EXERCISE INPUT:
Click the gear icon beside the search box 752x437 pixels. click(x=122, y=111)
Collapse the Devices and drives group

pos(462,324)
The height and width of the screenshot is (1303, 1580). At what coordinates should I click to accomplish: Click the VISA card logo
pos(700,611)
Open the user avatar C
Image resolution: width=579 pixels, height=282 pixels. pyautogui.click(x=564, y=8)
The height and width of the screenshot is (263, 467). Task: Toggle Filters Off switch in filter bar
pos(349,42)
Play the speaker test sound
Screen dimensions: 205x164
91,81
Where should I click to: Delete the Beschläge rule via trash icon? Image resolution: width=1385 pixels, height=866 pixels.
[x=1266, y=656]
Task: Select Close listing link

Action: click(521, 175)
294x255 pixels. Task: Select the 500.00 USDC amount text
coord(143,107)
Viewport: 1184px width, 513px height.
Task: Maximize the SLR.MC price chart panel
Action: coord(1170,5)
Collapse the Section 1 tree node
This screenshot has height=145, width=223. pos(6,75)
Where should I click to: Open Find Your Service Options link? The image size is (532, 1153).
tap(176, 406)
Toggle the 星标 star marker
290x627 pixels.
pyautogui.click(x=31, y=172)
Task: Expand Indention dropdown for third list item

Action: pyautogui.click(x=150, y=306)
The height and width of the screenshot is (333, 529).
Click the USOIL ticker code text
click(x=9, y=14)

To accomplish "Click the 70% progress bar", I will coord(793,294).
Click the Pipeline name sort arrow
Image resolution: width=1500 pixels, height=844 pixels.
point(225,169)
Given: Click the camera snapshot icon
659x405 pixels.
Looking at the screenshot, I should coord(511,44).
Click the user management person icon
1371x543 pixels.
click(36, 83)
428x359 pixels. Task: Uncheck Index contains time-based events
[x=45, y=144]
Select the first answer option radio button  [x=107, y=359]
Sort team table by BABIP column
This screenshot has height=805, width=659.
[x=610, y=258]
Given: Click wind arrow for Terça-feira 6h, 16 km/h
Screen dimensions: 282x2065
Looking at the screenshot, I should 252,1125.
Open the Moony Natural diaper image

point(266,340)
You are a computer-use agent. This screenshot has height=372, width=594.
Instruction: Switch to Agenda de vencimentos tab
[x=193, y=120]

EXERCISE OBJECTIVE: Quote exactly and only the lines from the one holding "1371x543 pixels." through the end of the data.

TASK RESPONSE:
1371x543 pixels.
click(36, 83)
428x359 pixels. Task: Uncheck Index contains time-based events
[x=45, y=144]
Select the first answer option radio button  [x=107, y=359]
Sort team table by BABIP column
This screenshot has height=805, width=659.
[x=610, y=258]
Given: Click wind arrow for Terça-feira 6h, 16 km/h
Screen dimensions: 282x2065
Looking at the screenshot, I should 252,1125.
Open the Moony Natural diaper image

point(266,340)
You are a computer-use agent. This screenshot has height=372, width=594.
Instruction: Switch to Agenda de vencimentos tab
[x=193, y=120]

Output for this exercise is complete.